Problem requirements:
Please retype the part of the data that opens with the line containing "Run the validation" and closes with the end of the data, both ends included, and copy nothing else.

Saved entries
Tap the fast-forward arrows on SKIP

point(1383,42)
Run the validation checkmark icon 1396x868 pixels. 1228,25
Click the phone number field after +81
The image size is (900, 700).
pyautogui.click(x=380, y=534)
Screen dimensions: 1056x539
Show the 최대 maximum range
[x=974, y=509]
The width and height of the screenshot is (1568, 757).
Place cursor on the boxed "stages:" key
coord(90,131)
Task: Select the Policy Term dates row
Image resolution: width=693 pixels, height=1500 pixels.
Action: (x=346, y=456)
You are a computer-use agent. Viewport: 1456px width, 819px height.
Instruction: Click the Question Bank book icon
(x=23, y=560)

Task response:
Run the validation checkmark icon 1396x868 pixels. 1228,25
Click the phone number field after +81
The image size is (900, 700).
pyautogui.click(x=380, y=534)
Screen dimensions: 1056x539
Show the 최대 maximum range
[x=974, y=509]
The width and height of the screenshot is (1568, 757).
Place cursor on the boxed "stages:" key
coord(90,131)
Task: Select the Policy Term dates row
Image resolution: width=693 pixels, height=1500 pixels.
Action: (x=346, y=456)
You are a computer-use agent. Viewport: 1456px width, 819px height.
Instruction: Click the Question Bank book icon
(x=23, y=560)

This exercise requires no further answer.